▶ [Texte de l'exercice]
La bibliothèque comme « troisième lieu » : espoirs et limites
Les bibliothèques, qui se sont déjà beaucoup modernisées avec le numérique, n’en seraient qu’au début de leur révolution. Mais comment faire pour qu’elles demeurent des lieux culturels ?
Le dernier rapport annuel du ministère de la Culture consacré aux bibliothéques, publié fin 2017, rappelle qu’elles sont les premiers équipements culturels de proximité, représentant un maillage de 89% des communes. En plus, la fréquentation est à la hausse, de 5 points en 10 ans, portant à 40% la part des Français qui ont fréquenté un tel lieu courant 2015. Par ailleurs, une étude (menée par TMO Région) sur la valeur des bibliothèques aux yeux des non-usagers, vient préciser que toutes les classes sociales participent à ce succès, avec une hausse significative auprès des publics les plus modestes.

▶ [À faire] D'après le texte sur les bibliothèques, quelle part des Français a fréquenté une bibliothèque courant 2015 ? Le matériel ci-après est indépendant du texte.

▶ [Matériel fourni]
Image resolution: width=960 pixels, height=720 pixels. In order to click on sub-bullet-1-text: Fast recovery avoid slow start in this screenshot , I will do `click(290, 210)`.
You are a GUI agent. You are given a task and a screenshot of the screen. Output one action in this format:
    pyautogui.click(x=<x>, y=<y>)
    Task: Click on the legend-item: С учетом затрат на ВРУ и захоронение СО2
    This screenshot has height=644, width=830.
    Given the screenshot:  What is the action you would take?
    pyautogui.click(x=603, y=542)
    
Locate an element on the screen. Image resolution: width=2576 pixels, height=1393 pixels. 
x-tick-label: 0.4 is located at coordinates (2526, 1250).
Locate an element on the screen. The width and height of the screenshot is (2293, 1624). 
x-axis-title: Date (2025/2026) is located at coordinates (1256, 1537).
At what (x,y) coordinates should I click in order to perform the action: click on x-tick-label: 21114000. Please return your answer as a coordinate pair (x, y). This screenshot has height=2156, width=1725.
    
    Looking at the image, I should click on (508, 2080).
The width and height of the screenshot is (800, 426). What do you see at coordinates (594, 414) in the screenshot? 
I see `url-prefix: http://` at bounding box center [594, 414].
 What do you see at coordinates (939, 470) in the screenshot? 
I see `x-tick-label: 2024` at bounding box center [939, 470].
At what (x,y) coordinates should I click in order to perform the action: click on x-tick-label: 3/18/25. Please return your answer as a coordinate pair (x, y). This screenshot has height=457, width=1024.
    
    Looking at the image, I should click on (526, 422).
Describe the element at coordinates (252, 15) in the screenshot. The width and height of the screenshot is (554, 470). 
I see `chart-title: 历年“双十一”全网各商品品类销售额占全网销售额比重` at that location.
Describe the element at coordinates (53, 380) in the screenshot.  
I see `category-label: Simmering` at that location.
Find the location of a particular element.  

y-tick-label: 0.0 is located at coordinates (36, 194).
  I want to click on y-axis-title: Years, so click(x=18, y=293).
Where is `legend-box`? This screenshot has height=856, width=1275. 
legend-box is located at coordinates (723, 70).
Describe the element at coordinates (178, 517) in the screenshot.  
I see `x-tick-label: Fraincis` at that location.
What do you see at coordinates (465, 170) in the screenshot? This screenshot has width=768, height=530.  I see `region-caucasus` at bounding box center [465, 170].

▶ [Réponse] 40 % des Français.